What struck me most about these experiences is that they make for pretty damn boring reading. That may be from overexposure, since the experiences have become such a part of American pop culture. They've inspired a really bad movie, been parodied on "The Simpsons," and spawned a cottage industry of scam artists. And if that doesn't epitomize pop culture, what does?

The sameness of the stories is a big part of what makes them so reassuring. For if these were mere dreams or hallucinations, why are they so similar? I doubt if any two people have the same dream in one night. Although you would trash my theory if you had a dream on June 25 about singing "Hold Me, Thrill Me, Kiss Me" at karaoke but finding it was out of your range.

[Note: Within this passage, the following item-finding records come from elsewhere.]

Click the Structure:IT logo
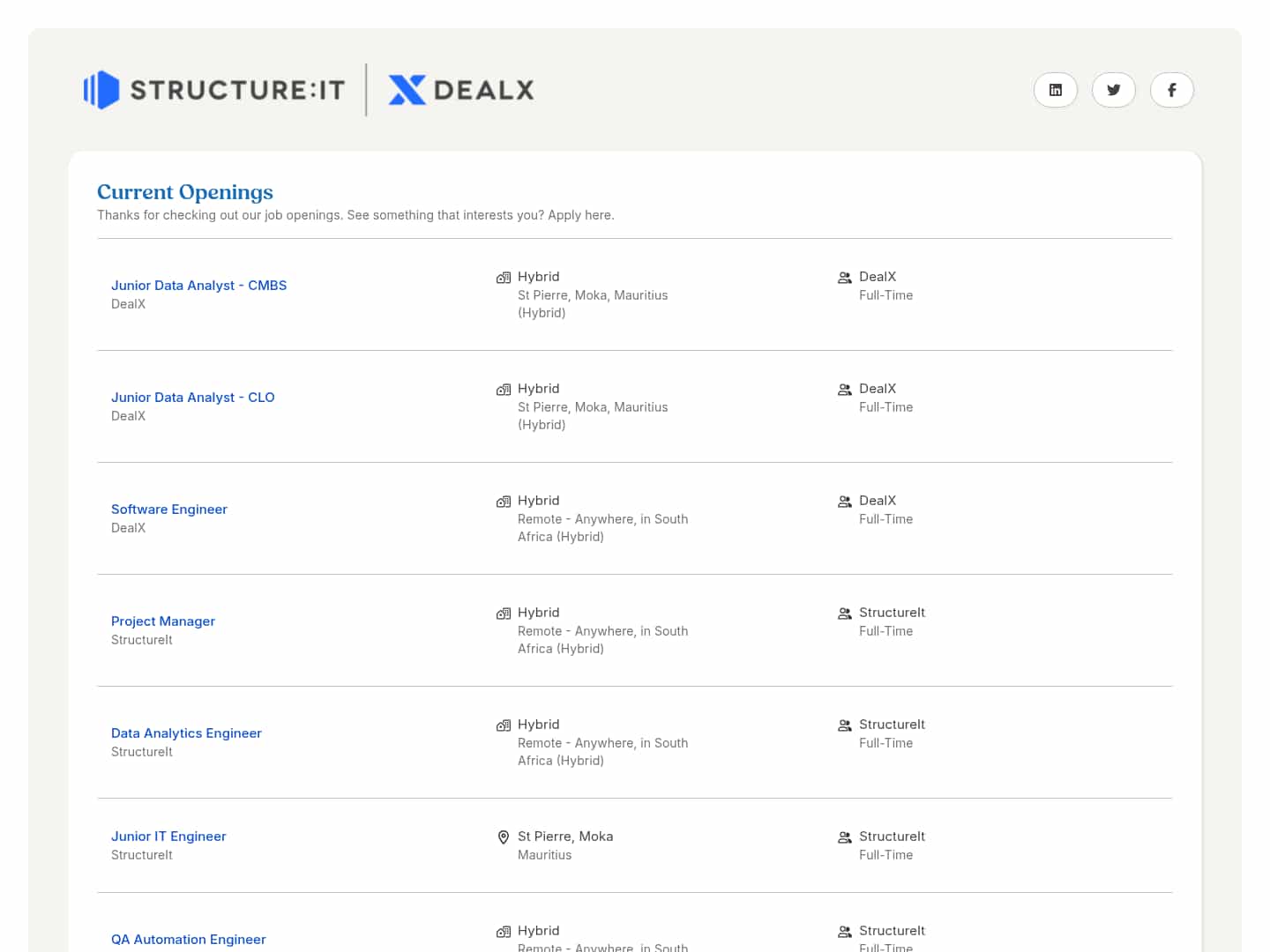The image size is (1270, 952). [x=214, y=90]
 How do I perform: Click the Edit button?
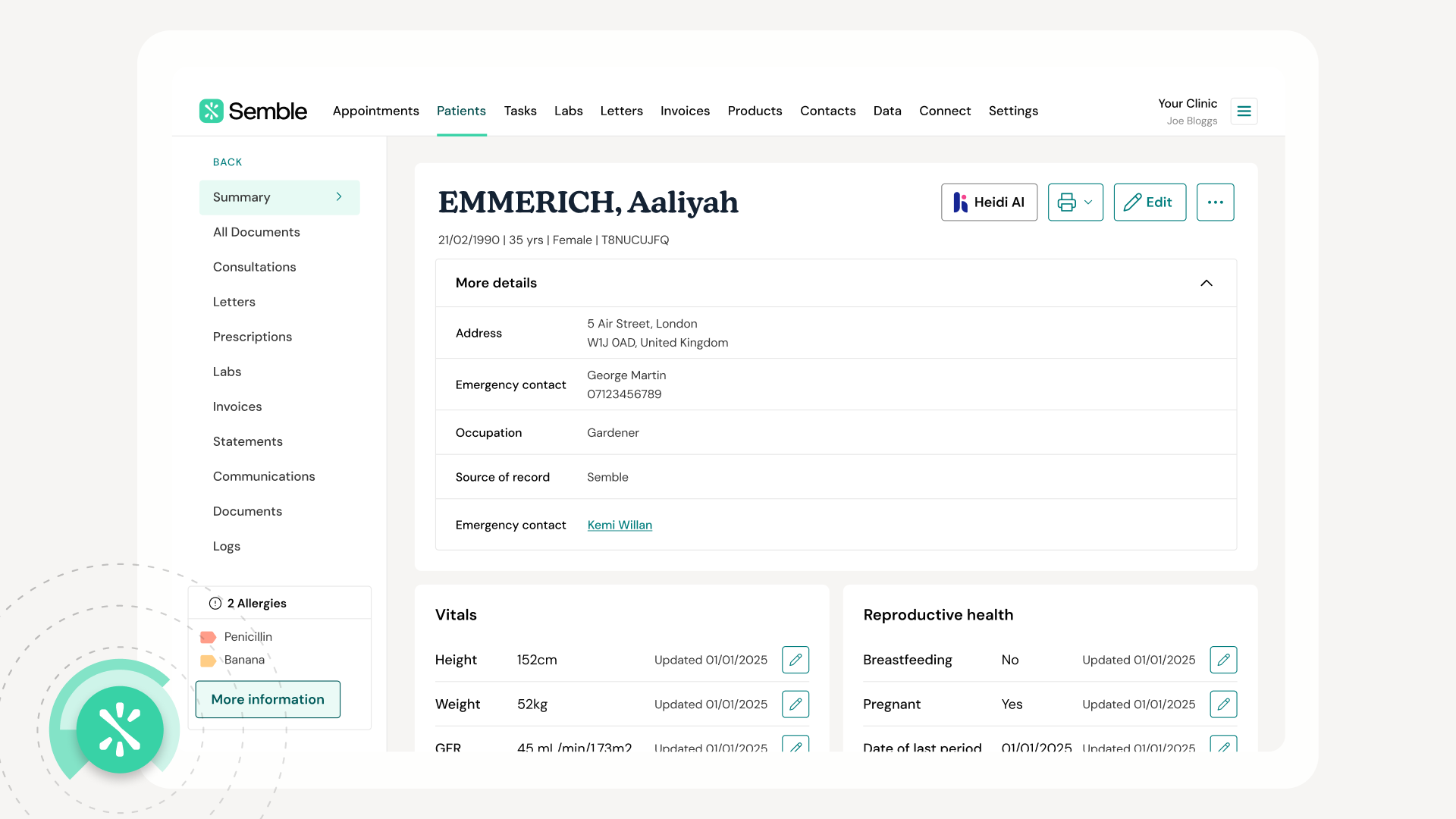1150,202
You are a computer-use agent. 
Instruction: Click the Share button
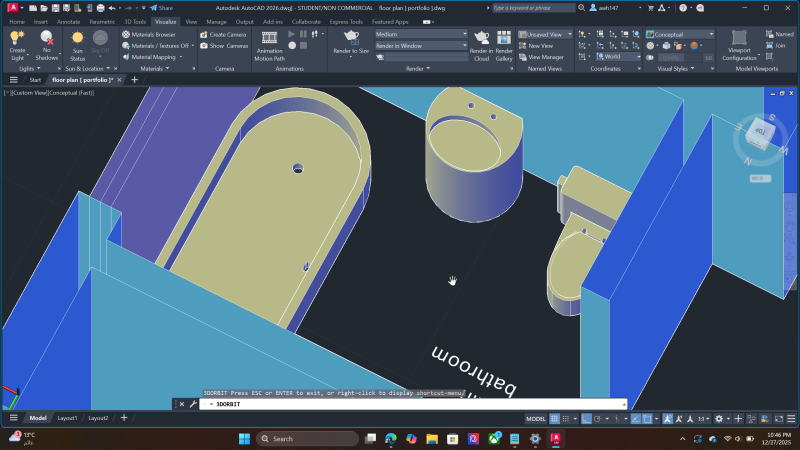(162, 7)
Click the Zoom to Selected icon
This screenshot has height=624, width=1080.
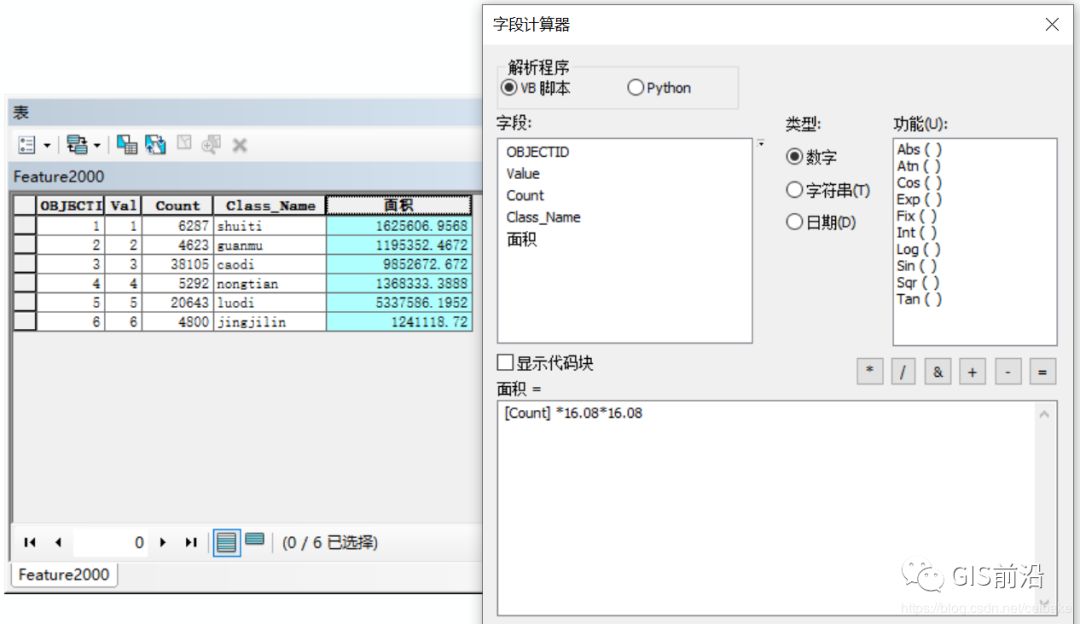pos(213,145)
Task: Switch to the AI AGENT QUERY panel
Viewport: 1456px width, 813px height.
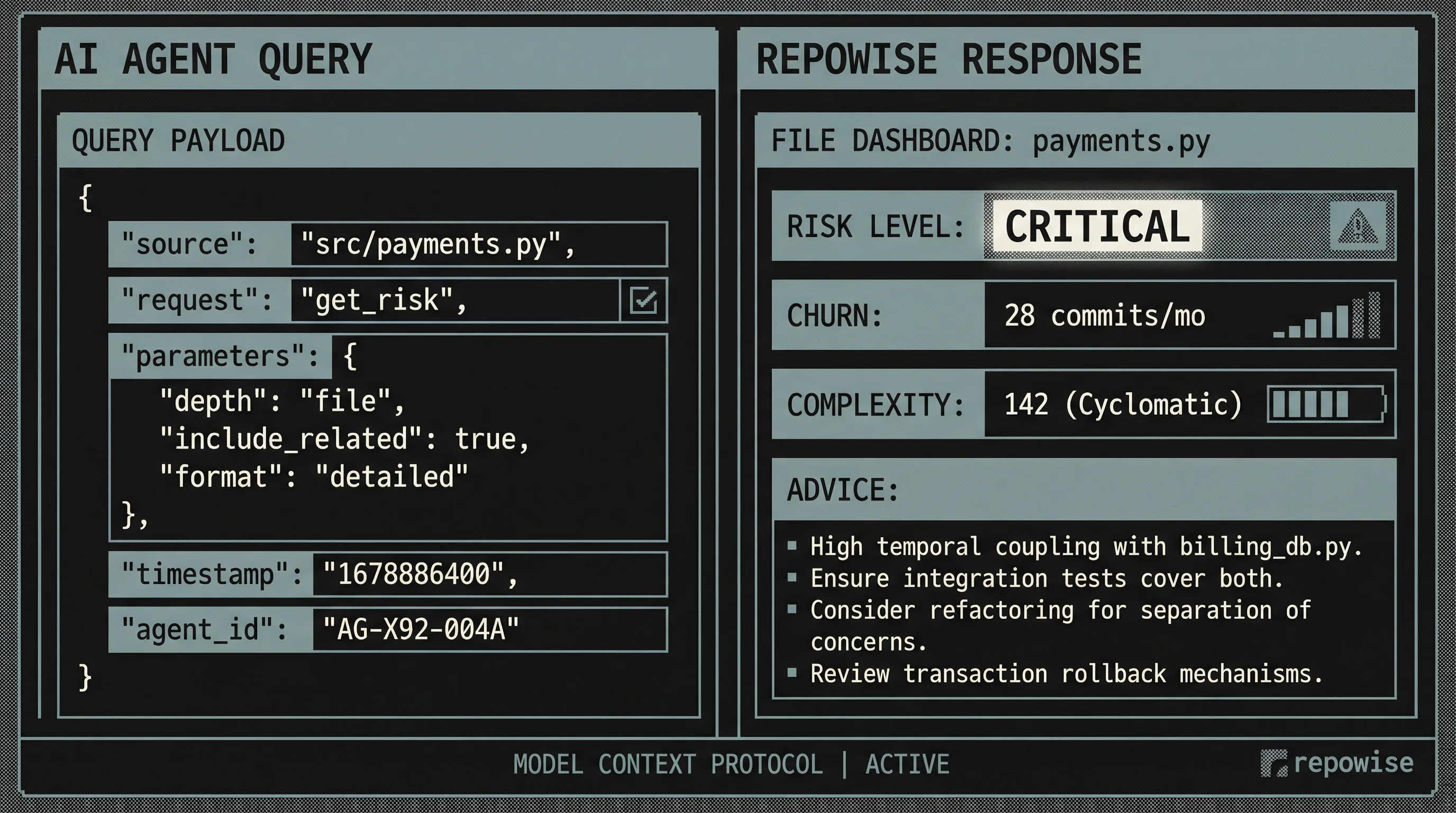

While the subject’s religions, or their behavior during life, are not dealt with, they do not seem to be a factor, one way or another, in the pleasantness of the experience. The sensation of peace and unconditional love is the same for all—except for one person who attempted suicide and wound up in some gray purgatory. (Almost all near-death experience researchers take a dim view of suicide, which, I suspect, is due to liability issues. Nobody wants to get sued by the parents of some kid who couldn’t wait to get to the other side.) Nobody’s experiences even remotely resemble the traditional Christian concepts of heaven or hell. So worship the Flying Spaghetti Monster or J.R. “Bob” Dobbs with all your might! As for you Scientologists, well, you made your own bed.

Moody also does not address cross-cultural differences, which makes me question his methodology. He lists several cultures, mostly Native American peoples, which he did not study because he didn’t have the resources. Yet the back cover mentions that he teaches at the University of Nevada, Las Vegas—within easy driving distance of thousands of Native Americans. Couldn’t Moody break himself away from the craps table long enough to talk to some of them?

Does Life After Life answer your questions about the afterlife? It may leave you with more questions than before. But if you need more evidence of life after death than an ancient edict by some invisible thing in the sky, it might make you rest a little easier.